=== Gezeigte Zeilen ===
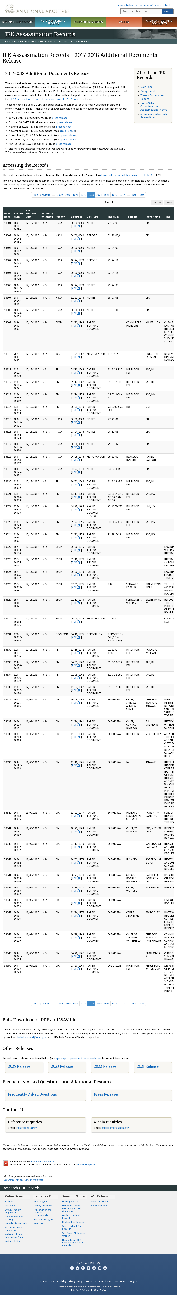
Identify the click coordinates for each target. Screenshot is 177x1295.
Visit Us (124, 22)
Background (147, 91)
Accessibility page (85, 1164)
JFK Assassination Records (54, 41)
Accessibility (59, 1281)
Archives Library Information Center (15, 1236)
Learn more (146, 1288)
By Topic (9, 1201)
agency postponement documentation (78, 1058)
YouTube (94, 1268)
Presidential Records (16, 1223)
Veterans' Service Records (53, 22)
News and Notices (100, 1201)
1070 (68, 194)
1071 (75, 194)
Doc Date (76, 216)
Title (167, 216)
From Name (153, 216)
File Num (113, 216)
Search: (109, 202)
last (142, 194)
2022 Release (105, 1066)
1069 (60, 194)
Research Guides (74, 1196)
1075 (106, 194)
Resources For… (44, 1196)
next (135, 194)
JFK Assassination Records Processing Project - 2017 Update (45, 99)
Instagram (83, 1268)
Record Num (18, 215)
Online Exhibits (12, 1241)
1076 (114, 194)
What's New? (99, 1196)
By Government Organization (13, 1211)
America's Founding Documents (159, 22)
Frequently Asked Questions (32, 1094)
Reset (169, 202)
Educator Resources (88, 22)
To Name (131, 216)
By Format (10, 1205)
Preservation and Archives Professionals (43, 1212)
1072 (83, 194)
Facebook (72, 1268)
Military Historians (43, 1205)
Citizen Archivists (127, 5)
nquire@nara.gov (27, 1127)
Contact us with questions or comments (23, 1179)
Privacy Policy (75, 1281)
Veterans (38, 1223)
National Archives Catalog (14, 1218)
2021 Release (148, 1066)
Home (8, 41)
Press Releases (106, 1094)
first (35, 194)
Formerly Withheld (47, 215)
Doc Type (92, 216)
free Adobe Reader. (42, 1161)
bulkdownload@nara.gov (31, 1037)
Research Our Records (17, 22)
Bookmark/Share (149, 5)
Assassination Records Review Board (153, 115)
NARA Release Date (31, 213)
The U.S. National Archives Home (37, 8)
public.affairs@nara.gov (115, 1127)
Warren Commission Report (152, 97)
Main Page (146, 86)
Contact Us (167, 5)
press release (59, 117)
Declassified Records (73, 1221)
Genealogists (41, 1201)
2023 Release (62, 1066)
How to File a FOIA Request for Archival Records (72, 1242)
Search (167, 11)
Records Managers (43, 1219)
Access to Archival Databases (14, 1229)
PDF (74, 226)
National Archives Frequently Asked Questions (71, 1208)
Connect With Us (88, 1262)
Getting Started (70, 1201)
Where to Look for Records (71, 1227)
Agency (60, 216)
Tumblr (88, 1268)
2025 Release (19, 1066)
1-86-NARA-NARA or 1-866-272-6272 (88, 1289)
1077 (122, 194)
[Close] (173, 1263)
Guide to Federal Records (71, 1217)
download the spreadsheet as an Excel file (125, 175)
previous (45, 194)
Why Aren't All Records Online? (74, 1234)
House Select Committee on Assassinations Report (153, 106)
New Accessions (99, 1205)
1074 (99, 194)
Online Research (16, 1196)
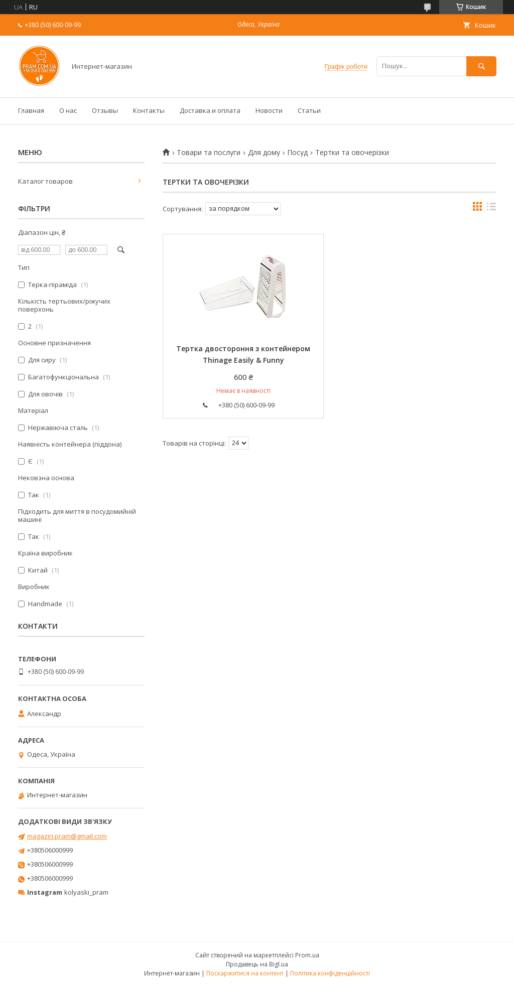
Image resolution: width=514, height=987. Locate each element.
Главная (31, 110)
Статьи (309, 110)
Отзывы (105, 110)
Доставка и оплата (210, 110)
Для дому (264, 153)
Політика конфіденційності (330, 973)
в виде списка (491, 209)
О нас (68, 110)
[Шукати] (481, 66)
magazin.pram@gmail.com (67, 836)
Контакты (149, 110)
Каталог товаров (45, 181)
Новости (269, 110)
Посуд (297, 153)
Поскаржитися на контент (245, 973)
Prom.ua (307, 955)
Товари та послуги (208, 153)
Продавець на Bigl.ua (257, 964)
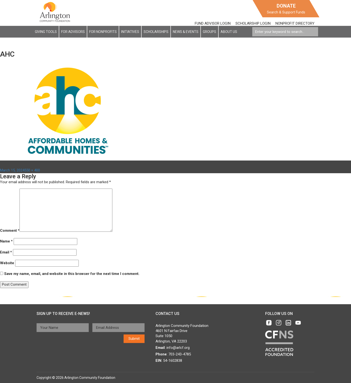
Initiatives (130, 32)
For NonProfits (103, 32)
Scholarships (156, 32)
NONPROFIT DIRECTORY (294, 23)
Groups (209, 32)
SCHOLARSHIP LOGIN (253, 23)
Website (7, 263)
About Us (229, 32)
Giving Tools (46, 32)
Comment (10, 230)
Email (6, 252)
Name (6, 241)
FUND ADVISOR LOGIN (213, 23)
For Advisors (73, 32)
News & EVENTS (185, 32)
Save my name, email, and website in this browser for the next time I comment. (71, 274)
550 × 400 (32, 170)
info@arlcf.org (178, 347)
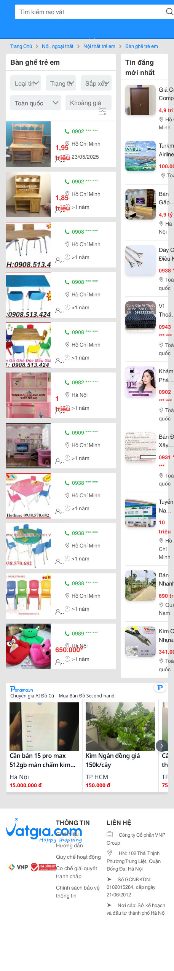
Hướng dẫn (69, 845)
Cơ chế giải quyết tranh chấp (76, 872)
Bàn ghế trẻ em (141, 45)
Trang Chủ (21, 45)
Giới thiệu (67, 833)
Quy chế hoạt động (78, 856)
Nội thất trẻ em (99, 45)
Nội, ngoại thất (57, 45)
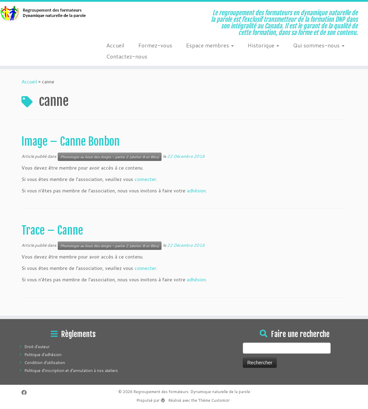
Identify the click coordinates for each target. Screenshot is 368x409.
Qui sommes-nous (318, 45)
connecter (145, 179)
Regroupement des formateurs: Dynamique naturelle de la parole (192, 391)
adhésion (196, 190)
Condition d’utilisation (45, 362)
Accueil (115, 45)
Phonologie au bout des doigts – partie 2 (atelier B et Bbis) (109, 156)
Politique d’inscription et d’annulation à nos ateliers (71, 370)
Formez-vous (155, 45)
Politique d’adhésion (43, 354)
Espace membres (210, 45)
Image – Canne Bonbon (70, 141)
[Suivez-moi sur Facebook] (26, 392)
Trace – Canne (52, 230)
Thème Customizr (214, 400)
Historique (263, 45)
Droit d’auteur (37, 346)
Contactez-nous (126, 56)
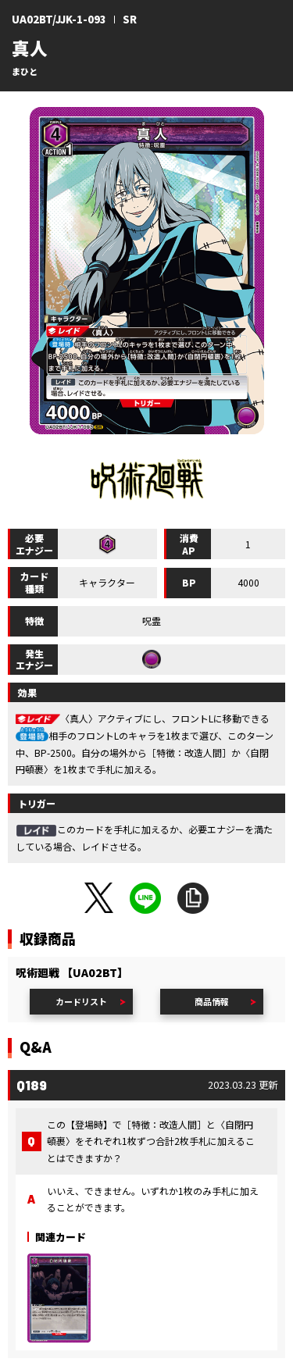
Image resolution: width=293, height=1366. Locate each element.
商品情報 (212, 1001)
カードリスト (81, 1001)
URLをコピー (193, 898)
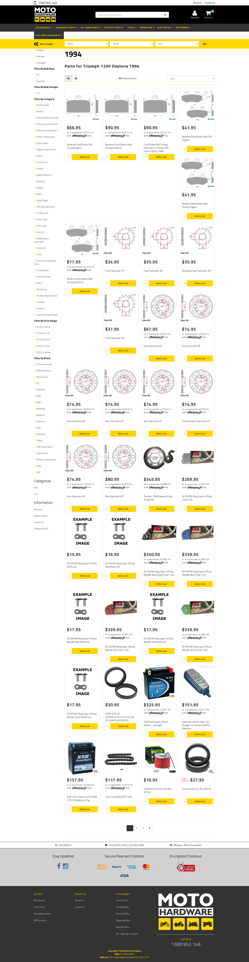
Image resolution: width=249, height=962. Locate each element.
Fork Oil (40, 232)
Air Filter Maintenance (47, 295)
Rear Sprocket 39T (191, 346)
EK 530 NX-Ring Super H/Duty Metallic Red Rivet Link (158, 640)
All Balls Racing (44, 370)
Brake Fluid (42, 219)
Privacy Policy (122, 907)
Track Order (39, 907)
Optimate (41, 434)
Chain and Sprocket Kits (48, 117)
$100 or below (44, 326)
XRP (38, 472)
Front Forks (42, 162)
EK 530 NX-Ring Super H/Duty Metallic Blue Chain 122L (197, 573)
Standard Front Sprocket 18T (196, 271)
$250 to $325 (43, 346)
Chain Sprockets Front (47, 124)
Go (204, 44)
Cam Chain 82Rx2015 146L (118, 797)
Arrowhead (42, 377)
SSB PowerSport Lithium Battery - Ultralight (156, 723)
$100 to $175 (43, 333)
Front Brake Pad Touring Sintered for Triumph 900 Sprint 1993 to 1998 (156, 148)
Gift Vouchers (40, 920)
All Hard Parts (91, 27)
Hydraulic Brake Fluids (47, 314)
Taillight (40, 50)
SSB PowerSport (45, 446)
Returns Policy (41, 515)
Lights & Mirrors (44, 175)
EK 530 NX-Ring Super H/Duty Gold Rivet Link (120, 565)
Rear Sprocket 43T (153, 421)
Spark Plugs (42, 200)
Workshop (147, 27)
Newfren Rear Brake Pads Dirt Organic (197, 138)
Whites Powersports (46, 459)
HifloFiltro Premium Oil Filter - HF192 (158, 790)
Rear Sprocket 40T (76, 421)
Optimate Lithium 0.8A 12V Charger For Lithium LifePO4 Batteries (196, 725)
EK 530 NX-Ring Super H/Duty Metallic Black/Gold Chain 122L (159, 573)
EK (38, 383)
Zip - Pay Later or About (127, 933)
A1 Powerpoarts (44, 364)
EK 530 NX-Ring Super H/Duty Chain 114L (197, 498)
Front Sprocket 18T (153, 271)
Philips (40, 440)
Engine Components (46, 149)
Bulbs (39, 194)
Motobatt (41, 408)
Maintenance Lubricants (41, 240)
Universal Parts (67, 27)
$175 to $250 (43, 339)
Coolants (41, 302)
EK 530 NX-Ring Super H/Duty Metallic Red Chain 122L (120, 648)
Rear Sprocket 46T (114, 496)
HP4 (36, 487)
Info (89, 135)
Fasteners (183, 27)
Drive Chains (42, 143)
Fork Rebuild (43, 270)
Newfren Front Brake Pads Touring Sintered (118, 146)
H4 (38, 74)
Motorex (40, 415)
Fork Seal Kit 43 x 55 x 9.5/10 (196, 789)
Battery (40, 187)
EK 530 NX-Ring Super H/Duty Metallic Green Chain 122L (197, 648)
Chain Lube (42, 225)
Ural (36, 494)
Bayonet (41, 81)
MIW (39, 402)
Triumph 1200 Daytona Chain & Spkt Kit (158, 498)
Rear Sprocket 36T (153, 346)
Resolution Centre (42, 913)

=== Ziel ===
Stelle den Abschnitt von der Zeile mit „Fork Rebuild (43, 270)“ bis einschließlich der letzten Zeile als JSON-Liste von Zeichenketten dar, mit genau einer Zeichenkette je Zeile. Leerzeilen bleiben unberücksichtigt.

=== Lösung ===
[
  "Fork Rebuild (43, 270)",
  "Newfren Front Brake Pads Touring Sintered (118, 146)",
  "H4 (38, 74)",
  "Motorex (40, 415)",
  "Fork Seal Kit 43 x 55 x 9.5/10 (196, 789)",
  "Battery (40, 187)",
  "EK 530 NX-Ring Super H/Duty Metallic Green Chain 122L (197, 648)",
  "Chain Lube (42, 225)",
  "Ural (36, 494)",
  "Bayonet (41, 81)",
  "MIW (39, 402)",
  "Triumph 1200 Daytona Chain & Spkt Kit (158, 498)",
  "Rear Sprocket 36T (153, 346)",
  "Resolution Centre (42, 913)"
]